#### Document segment
▼
Bookends

Sally Wen Mao was recently appointed to the 2015 Singapore Creative Writing Residency.
Sally Wen Mao was recently appointed to the 2015 Singapore Creative Writing Residency. PHOTO: SHERRY ZHANG

Who: Sally Wen Mao, 28, poet

The American was recently appointed to the 2015 Singapore Creative Writing Residency and will undergo the six-month programme jointly organised by the National University of Singapore and The Arts House.

She kickstarted the first public programme on Sept 16 with a reading of her debut poetry collection and a discussion of her residency plans.

She won the 2012 Kinereth Gensler Award, given by an American non-profit poetry press, and has authored poetry book Mad Honey Symposium.

What are you reading now?

I am reading A Little Life by Hanya Yanagihara. It is a sprawling and devastating novel, and I am on page 429, just over halfway.

The book follows the stories of four young men living in New York and spirals into this tragic epic, and a central character, Jude St. Francis, arises. His story will make one weep.

This novel is grand in scale, dealing with a gamut of topics such as friendship, trauma, abuse, love and survival. When I read it, time stops and I enter the world of these characters. I approach this world with both wonder and horror.
▲
#### Recorded information
▼
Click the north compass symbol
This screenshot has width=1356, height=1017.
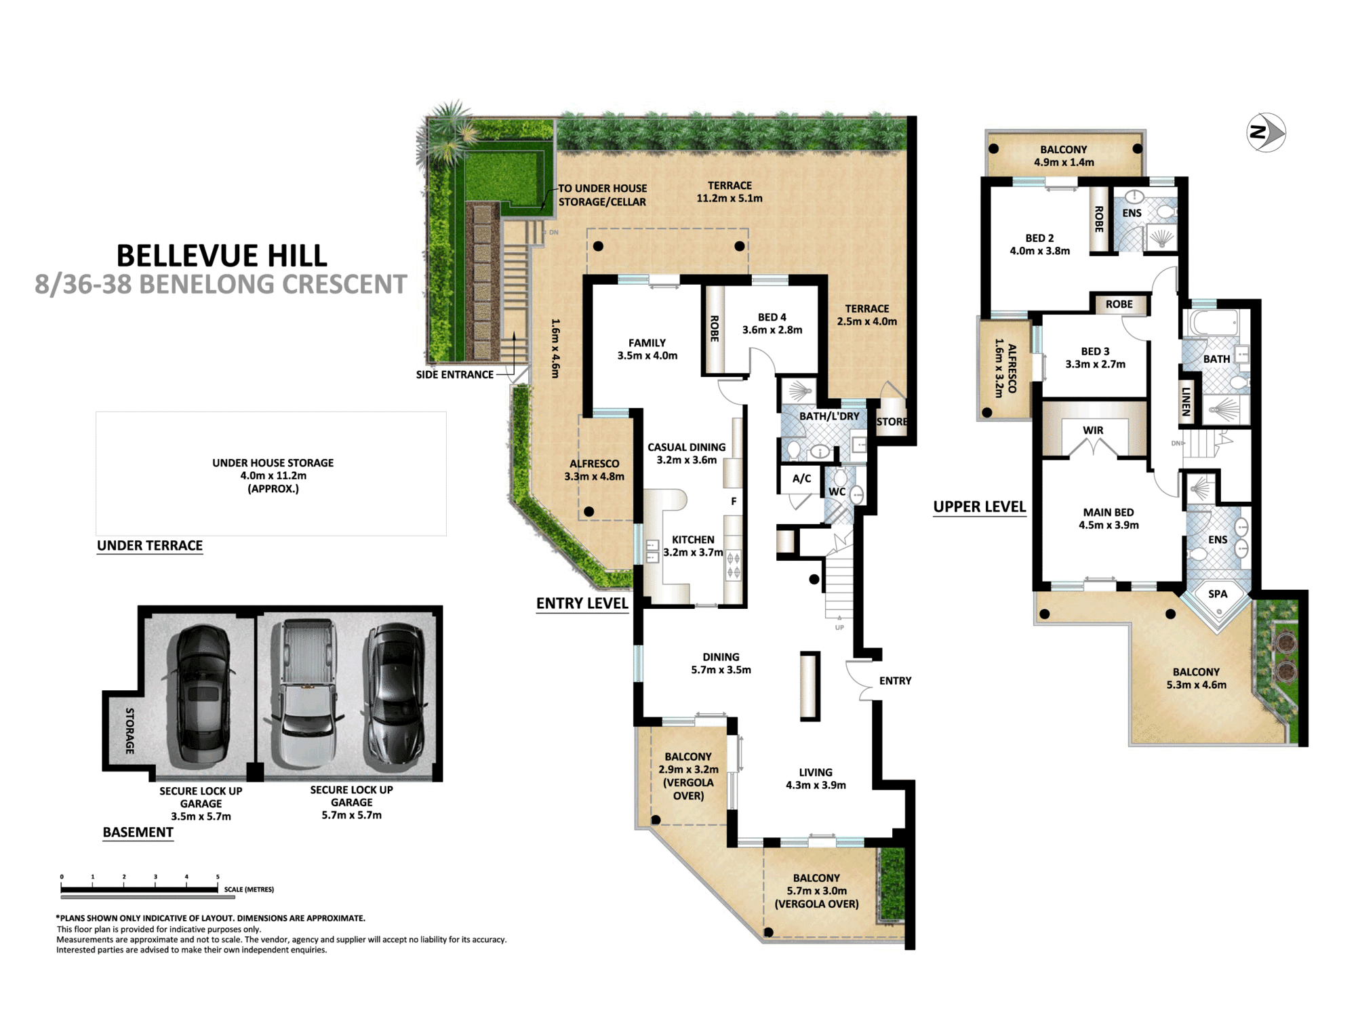pyautogui.click(x=1266, y=132)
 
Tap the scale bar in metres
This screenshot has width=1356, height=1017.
pyautogui.click(x=140, y=889)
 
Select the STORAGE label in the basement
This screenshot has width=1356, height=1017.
pyautogui.click(x=129, y=731)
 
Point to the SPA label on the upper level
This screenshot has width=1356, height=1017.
pyautogui.click(x=1218, y=594)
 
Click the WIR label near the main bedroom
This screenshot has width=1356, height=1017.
pyautogui.click(x=1093, y=431)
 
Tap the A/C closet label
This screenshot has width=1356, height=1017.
pyautogui.click(x=801, y=479)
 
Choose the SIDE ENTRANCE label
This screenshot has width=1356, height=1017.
pyautogui.click(x=454, y=375)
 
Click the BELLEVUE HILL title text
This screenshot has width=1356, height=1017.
pyautogui.click(x=222, y=256)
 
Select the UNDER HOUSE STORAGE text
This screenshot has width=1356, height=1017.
pyautogui.click(x=273, y=463)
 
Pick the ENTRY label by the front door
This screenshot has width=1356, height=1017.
pyautogui.click(x=895, y=681)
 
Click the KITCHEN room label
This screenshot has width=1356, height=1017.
pyautogui.click(x=693, y=540)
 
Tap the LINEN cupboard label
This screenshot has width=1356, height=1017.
pyautogui.click(x=1186, y=401)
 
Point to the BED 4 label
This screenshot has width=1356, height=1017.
pyautogui.click(x=772, y=317)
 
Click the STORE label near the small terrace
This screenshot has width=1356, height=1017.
pyautogui.click(x=892, y=422)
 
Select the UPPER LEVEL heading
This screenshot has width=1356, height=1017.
pyautogui.click(x=979, y=507)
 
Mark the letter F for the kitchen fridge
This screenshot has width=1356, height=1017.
pyautogui.click(x=734, y=502)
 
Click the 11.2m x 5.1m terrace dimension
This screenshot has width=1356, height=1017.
pyautogui.click(x=730, y=199)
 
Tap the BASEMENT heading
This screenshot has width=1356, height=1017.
pyautogui.click(x=138, y=833)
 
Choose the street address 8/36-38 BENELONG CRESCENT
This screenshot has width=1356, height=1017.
pyautogui.click(x=221, y=285)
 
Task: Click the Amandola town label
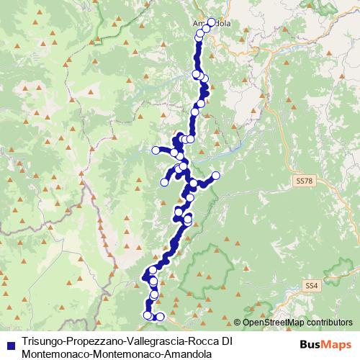pos(212,24)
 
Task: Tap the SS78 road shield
pos(302,180)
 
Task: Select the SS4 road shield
pos(311,286)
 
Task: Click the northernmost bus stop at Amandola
pos(211,22)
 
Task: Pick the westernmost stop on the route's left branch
pos(156,150)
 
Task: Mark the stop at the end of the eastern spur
pos(215,176)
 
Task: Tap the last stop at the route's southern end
pos(160,317)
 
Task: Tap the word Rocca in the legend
pos(202,340)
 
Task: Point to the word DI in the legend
pos(226,340)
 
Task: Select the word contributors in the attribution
pos(329,323)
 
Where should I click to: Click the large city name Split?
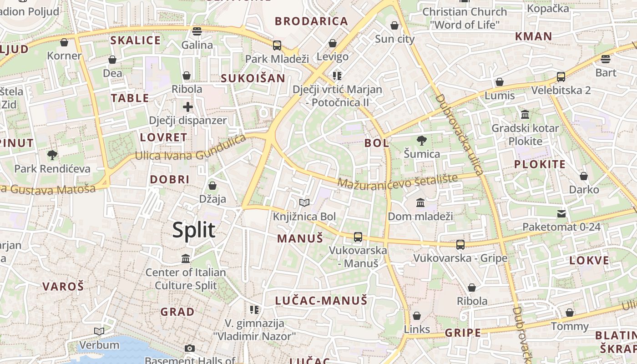(x=194, y=230)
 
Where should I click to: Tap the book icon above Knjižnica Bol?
(x=304, y=202)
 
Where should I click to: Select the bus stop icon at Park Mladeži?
(x=277, y=45)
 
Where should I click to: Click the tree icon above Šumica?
(x=422, y=141)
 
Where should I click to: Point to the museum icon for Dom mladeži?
(x=420, y=202)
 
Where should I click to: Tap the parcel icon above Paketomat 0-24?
(x=561, y=213)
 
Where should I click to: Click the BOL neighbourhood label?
(x=377, y=143)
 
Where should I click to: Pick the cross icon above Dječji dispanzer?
(x=187, y=107)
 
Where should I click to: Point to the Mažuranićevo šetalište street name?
(x=397, y=181)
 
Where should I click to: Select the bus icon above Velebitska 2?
(x=561, y=77)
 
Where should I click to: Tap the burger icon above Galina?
(x=197, y=31)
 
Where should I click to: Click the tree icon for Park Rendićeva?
(x=52, y=155)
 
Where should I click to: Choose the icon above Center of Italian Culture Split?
(x=186, y=258)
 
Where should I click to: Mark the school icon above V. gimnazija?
(x=254, y=310)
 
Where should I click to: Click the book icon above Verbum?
(x=99, y=331)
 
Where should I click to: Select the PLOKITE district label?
(x=540, y=165)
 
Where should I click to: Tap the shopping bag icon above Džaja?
(x=212, y=186)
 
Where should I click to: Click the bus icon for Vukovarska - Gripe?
(x=460, y=245)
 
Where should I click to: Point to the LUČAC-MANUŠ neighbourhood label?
(x=321, y=300)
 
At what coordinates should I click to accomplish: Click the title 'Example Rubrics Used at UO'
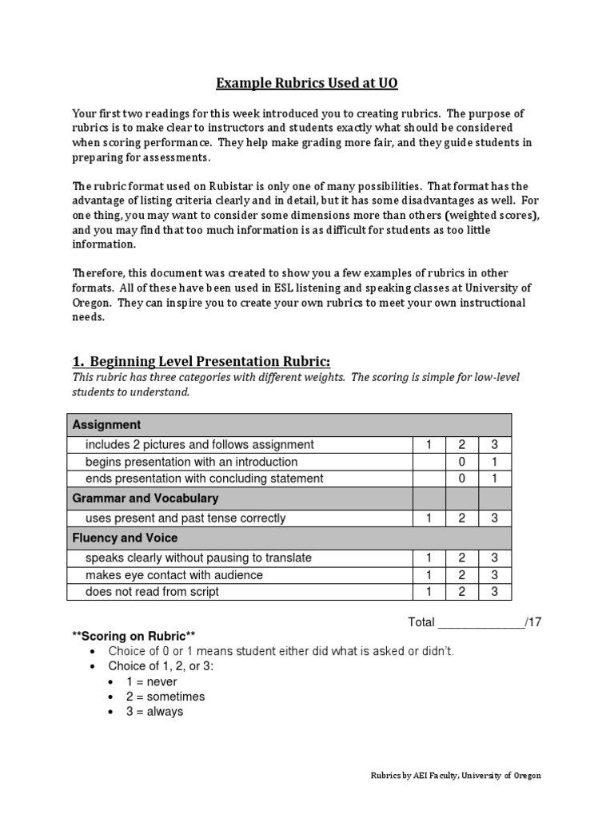pyautogui.click(x=307, y=83)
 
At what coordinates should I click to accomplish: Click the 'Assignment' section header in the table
pyautogui.click(x=107, y=424)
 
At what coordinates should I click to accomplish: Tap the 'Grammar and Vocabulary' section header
pyautogui.click(x=146, y=498)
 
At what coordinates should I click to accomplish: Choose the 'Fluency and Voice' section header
pyautogui.click(x=126, y=538)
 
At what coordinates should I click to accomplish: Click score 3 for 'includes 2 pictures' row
pyautogui.click(x=495, y=444)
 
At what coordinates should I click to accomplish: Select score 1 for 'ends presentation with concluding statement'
pyautogui.click(x=495, y=478)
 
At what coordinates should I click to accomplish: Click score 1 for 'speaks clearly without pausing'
pyautogui.click(x=429, y=558)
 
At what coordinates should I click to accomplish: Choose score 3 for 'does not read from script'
pyautogui.click(x=495, y=592)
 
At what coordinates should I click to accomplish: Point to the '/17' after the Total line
pyautogui.click(x=534, y=621)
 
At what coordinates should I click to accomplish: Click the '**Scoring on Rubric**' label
pyautogui.click(x=134, y=635)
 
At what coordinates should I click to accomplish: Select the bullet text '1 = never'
pyautogui.click(x=152, y=682)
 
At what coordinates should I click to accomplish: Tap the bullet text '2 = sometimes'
pyautogui.click(x=165, y=697)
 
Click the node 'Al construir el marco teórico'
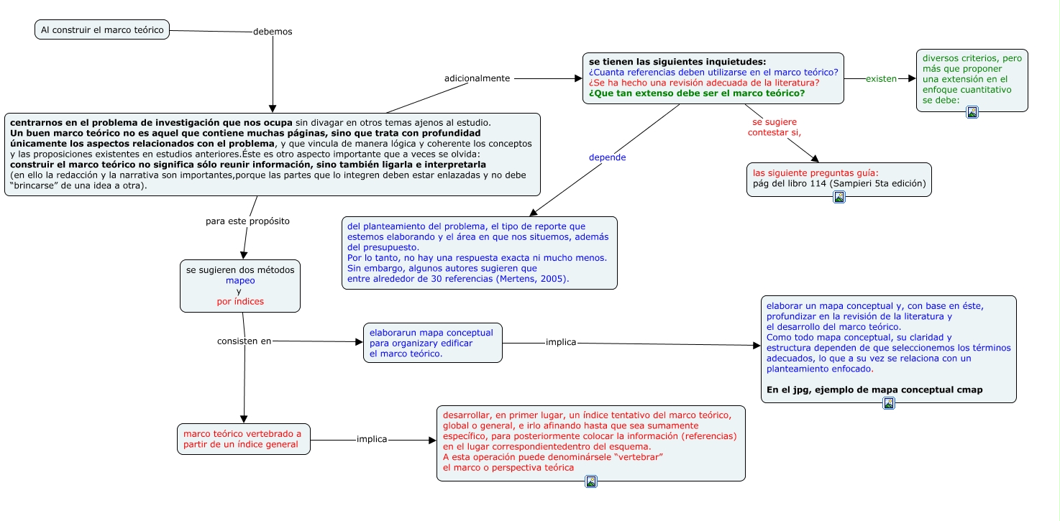click(102, 29)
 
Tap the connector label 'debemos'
click(273, 32)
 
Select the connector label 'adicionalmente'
click(478, 78)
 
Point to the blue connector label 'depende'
click(607, 157)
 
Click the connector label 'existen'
click(881, 78)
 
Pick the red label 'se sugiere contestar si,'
click(775, 127)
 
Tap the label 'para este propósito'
click(247, 221)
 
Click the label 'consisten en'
click(245, 341)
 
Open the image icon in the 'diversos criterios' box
click(972, 112)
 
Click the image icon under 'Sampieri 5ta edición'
click(839, 197)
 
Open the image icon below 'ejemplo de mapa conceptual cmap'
click(888, 403)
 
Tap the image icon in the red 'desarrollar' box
click(590, 481)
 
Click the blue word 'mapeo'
click(240, 281)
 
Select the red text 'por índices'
click(240, 301)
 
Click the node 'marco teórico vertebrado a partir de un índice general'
click(243, 439)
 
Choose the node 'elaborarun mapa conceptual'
click(432, 343)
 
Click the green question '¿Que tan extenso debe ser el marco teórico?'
click(696, 93)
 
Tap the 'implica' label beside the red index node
click(372, 439)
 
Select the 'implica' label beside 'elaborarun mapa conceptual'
click(561, 342)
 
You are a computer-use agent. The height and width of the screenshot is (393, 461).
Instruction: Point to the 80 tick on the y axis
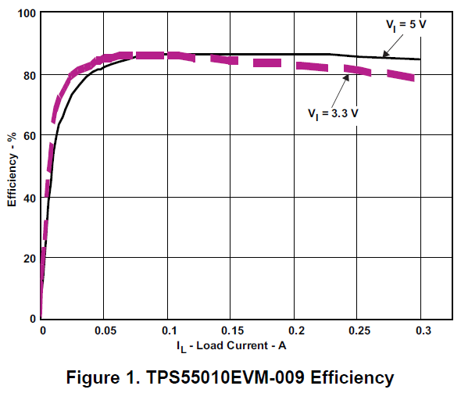pos(27,75)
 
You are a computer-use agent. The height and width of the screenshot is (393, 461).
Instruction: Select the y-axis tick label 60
pos(27,136)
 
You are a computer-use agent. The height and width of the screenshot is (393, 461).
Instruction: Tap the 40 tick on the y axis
pos(27,197)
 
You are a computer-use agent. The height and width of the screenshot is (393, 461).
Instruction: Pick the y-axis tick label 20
pos(27,258)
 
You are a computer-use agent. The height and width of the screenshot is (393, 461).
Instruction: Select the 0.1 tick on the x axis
pos(168,330)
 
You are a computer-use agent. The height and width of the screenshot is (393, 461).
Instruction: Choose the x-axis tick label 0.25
pos(359,330)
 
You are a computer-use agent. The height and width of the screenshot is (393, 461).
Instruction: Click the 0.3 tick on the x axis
pos(423,330)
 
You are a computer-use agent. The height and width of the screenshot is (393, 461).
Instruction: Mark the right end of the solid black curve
pos(420,59)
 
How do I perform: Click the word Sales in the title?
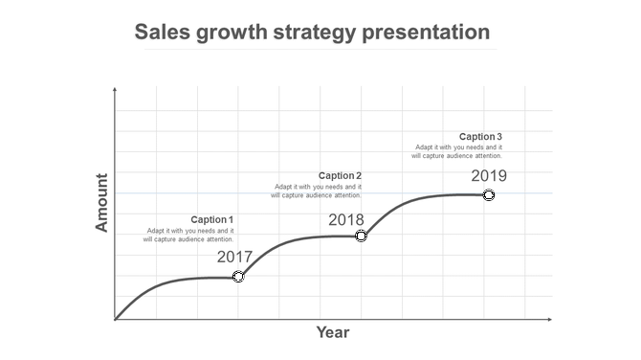coord(162,33)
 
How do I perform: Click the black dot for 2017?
coord(238,277)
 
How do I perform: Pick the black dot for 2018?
coord(361,236)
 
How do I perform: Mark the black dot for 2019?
coord(488,195)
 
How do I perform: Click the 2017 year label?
coord(234,257)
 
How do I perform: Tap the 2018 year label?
coord(346,219)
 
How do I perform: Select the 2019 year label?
coord(488,175)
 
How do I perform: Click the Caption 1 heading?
coord(211,220)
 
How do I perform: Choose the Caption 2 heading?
coord(340,175)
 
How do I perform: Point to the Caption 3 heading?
coord(480,136)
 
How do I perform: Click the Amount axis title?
coord(103,202)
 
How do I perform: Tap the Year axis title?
coord(333,333)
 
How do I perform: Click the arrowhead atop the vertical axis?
coord(115,89)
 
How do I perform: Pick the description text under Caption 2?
coord(316,191)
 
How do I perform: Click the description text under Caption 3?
coord(457,151)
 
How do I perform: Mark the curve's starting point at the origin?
coord(116,319)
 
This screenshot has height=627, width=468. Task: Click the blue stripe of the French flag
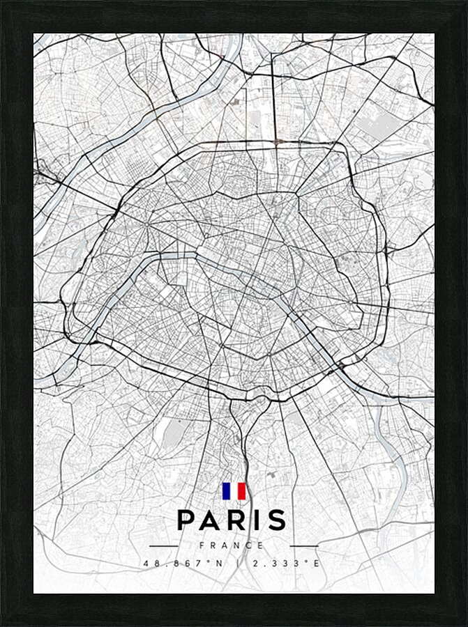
▲
Reproduce word for word the passage of the Bookends interview starting with "The American was" and going on through "you reading now?".

#### Written answer
The American was recently appointed to the 2015 Singapore Creative Writing Residency and will undergo the six-month programme jointly organised by the National University of Singapore and The Arts House.

She kickstarted the first public programme on Sept 16 with a reading of her debut poetry collection and a discussion of her residency plans.

She won the 2012 Kinereth Gensler Award, given by an American non-profit poetry press, and has authored poetry book Mad Honey Symposium.

What are you reading now?